• _Requirement_
Find the line containing "Given: Click the Message text field" in the listing below. Repeat it exactly, along with each following line up to and including the one containing "The width and".

• _Materials provided_
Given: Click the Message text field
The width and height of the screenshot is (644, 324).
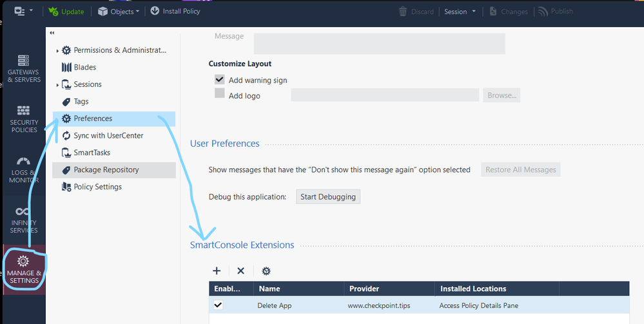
--
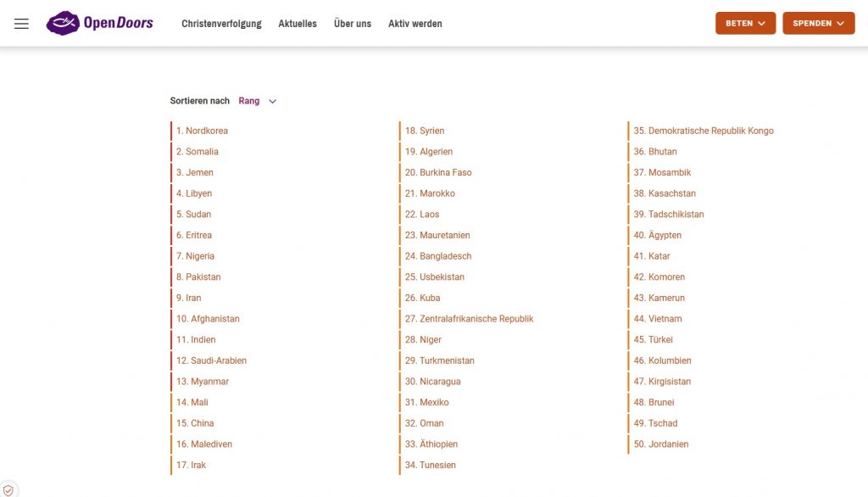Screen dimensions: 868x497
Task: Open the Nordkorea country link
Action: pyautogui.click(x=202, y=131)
---
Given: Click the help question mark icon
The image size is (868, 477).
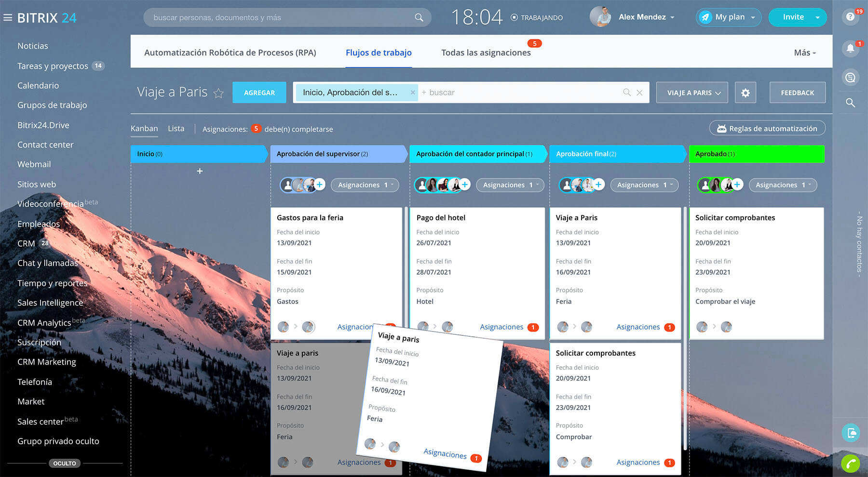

• _Result_
Given: Click the Message text field
The width and height of the screenshot is (644, 324).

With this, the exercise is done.